While all are busy with full Advanced Placement course loads, they will always make time for filmmaking. They already have Cinema 595 jobs lined up this month and are looking forward to the opportunity and experience to work and create.
“We have a deep passion for filmmaking, we just all really love making films so it’s not a job for us,” Jason said.
The new company comes on the heels of Jason and Kush’s successful computer-help business Equarius Consulting, started last summer. Equarius has kept their weekends busy for the last seven months, sometimes working double and triple jobs.
While Jason said the workload was “crazy,” it was also a great working experience and helped them raise enough money to buy new camera equipment.
Although they are only 17 years old, all are students in the film conservatory program at Canyon Crest, earning a very valuable education in the art. They’ve learned filming, editing, audio-work, and color correction “from the pros,” Jason said, as the conservatory brings working professionals into the classroom as guest artists to teach the students.
Guest artists this year are Tom O’Hara, who owns his own business filming weddings, and Destin Cretton, who won a Jury Prize at the Sundance Film Festival last year for his short film “Short Term 12.”
Hunter, who has been making films since he was a sixth grader, said they recently spoke to a CCA graduate who told them how well-prepared she was for film school at Emerson from what she learned in conservatory.

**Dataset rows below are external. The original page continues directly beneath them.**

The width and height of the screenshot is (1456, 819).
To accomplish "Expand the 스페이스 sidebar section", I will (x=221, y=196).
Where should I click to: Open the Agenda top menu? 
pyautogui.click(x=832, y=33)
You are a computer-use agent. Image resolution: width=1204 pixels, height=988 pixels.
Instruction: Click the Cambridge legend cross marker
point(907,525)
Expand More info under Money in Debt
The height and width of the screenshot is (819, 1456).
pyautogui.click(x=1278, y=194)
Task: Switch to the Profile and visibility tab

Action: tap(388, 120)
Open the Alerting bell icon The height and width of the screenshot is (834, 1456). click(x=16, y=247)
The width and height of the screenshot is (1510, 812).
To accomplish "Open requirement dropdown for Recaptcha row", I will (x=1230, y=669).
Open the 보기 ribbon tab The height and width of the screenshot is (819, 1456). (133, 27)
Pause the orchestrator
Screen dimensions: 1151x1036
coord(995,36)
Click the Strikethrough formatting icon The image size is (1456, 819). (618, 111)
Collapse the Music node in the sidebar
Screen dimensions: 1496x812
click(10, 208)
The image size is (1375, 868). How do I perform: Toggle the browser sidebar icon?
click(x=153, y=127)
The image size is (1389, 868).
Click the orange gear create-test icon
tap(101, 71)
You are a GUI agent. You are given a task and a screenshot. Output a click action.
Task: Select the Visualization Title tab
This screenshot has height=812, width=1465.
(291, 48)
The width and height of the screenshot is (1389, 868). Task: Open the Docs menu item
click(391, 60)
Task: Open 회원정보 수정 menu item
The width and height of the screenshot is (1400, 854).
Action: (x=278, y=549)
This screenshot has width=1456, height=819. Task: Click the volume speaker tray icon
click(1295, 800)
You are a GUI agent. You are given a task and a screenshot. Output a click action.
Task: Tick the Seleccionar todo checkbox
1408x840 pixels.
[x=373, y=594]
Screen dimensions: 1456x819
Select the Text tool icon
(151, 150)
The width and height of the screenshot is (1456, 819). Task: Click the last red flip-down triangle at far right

“This program puts us ahead of all of the other students to the point where when we go to film school, we’ll blow everyone of the water with what we have learned and what we’ve made,” Hunter said.
“The teachers really encourage us to make our own films,” Kush said, “They know the best way to learn is though involvement, by actually doing it.”
The three became close in conservatory classes and worked together on Hunter’s film. The trio also puts together the weekly school TV show CCA TV, equating the Friday show to a real job for how much work they put into it.
Jason said teacher Mark Raines, a documentary filmmaker, has taught them one of the most important lessons of filmmaking: how to work well with others.
“He teaches us how the real world works and that you have to be a cohesive unit,” Jason said.
The friends and now business partners agree that working well together is just one more filmmaking skill they’ve mastered.